## DOCUMENT EXTRACT
This post is by Michael Larkin, co-investigator for project PERFECT.
Michael Larkin |
From a psychological perspective, PERFECT is interesting because it invites us to see ‘delusions’ (strange beliefs, disproportionate commitments, or ‘factually-erroneous cognitions’) as having some functional value – some epistemic benefits, and perhaps other benefits too. The proposition that such beliefs or commitments are meaning-rich, rather than meaning-less, has a long history in psychology. It can be tracked back all the way to the disagreement between Binswanger and Jaspers about the ‘understandability’ of psychotic phenomena. In most histories, which focus on Jaspers’ subsequent influence on the psychiatric classification system, his account would appear to have won out. But Binswanger’s argument for being with the person with psychosis, in order to understand the world from their point of view, has been accumulating a growing clinical currency in recent years.
In the context of what psychologists and psychiatrists are learning about both the developmental and the traumatic histories of many people who go on to experience difficulties with distressing anomalous experiences, it is not difficult to see that externally strange-seeming beliefs might have positive benefits in the immediate world of the distressed person. They might explain otherwise-inconceivable events, for example (‘The intolerably bad thing which happened only happened because of extraordinary and unforeseeable events’), provide a functional heuristic for navigating a real-world problem (‘This situation which other people seem to cope with, but which is intolerable to me, is different for me because I am different’), or offer a protective narrative for coping with future threats (‘I am dangerous, stay away from me’). For me, it is interesting to consider how such beliefs often maintain a relationship to other people’s reality by way of a metaphorical mechanism (hence grounding them in our shared cultural frameworks for making sense of the world) and that they have to be negotiated in the context of interpersonal relationships (allowing us to see that the person’s commitment to these beliefs is often dynamic and context-specific).

## STORED DATA
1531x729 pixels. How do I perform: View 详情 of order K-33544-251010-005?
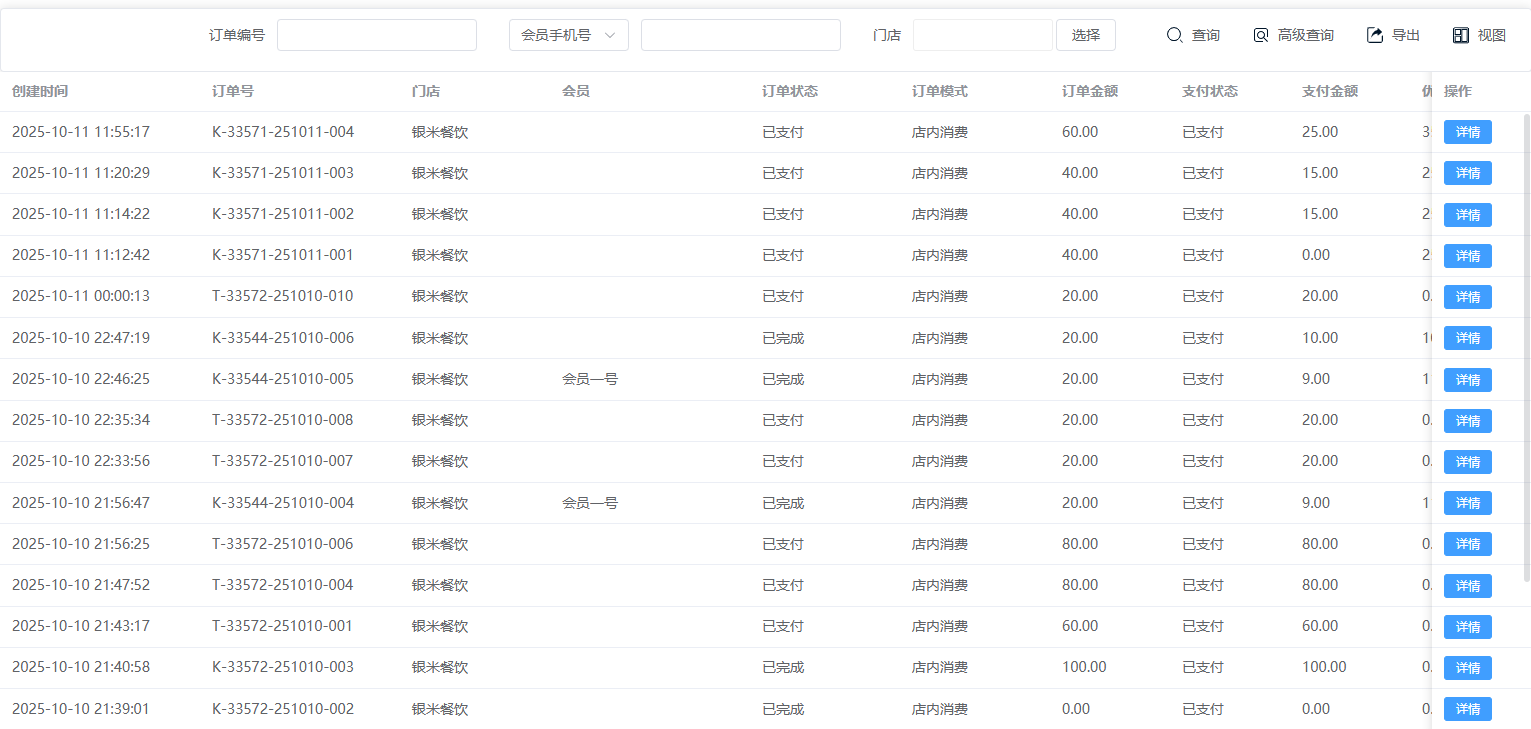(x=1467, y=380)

## TASK TO CARRY OUT
Continue the post on the functional value of delusions, starting after its last sentence. The listing is separate material with no connection to the post on delusions.

## WRITTEN RESPONSE
From a phenomenological perspective, of course, the concept of factually-erroneous cognitions is challenging. Factual according to what standard, or from what perspective? Clinically, one would defer to the cultural and social context here, rather than make a comparison with facts. Even the concept of a cognition itself requires some careful framing; from a phenomenological point of view, cognitions are intersubjective events, capturing a meaning-full relationship between person and world. These issues are longstanding complexities in the relationship between psychology and phenomenology, and I’ve written about them elsewhere, so I’d like to sidestep them here (if you’re interested, see Larkin, Eatough & Osborn, 2011).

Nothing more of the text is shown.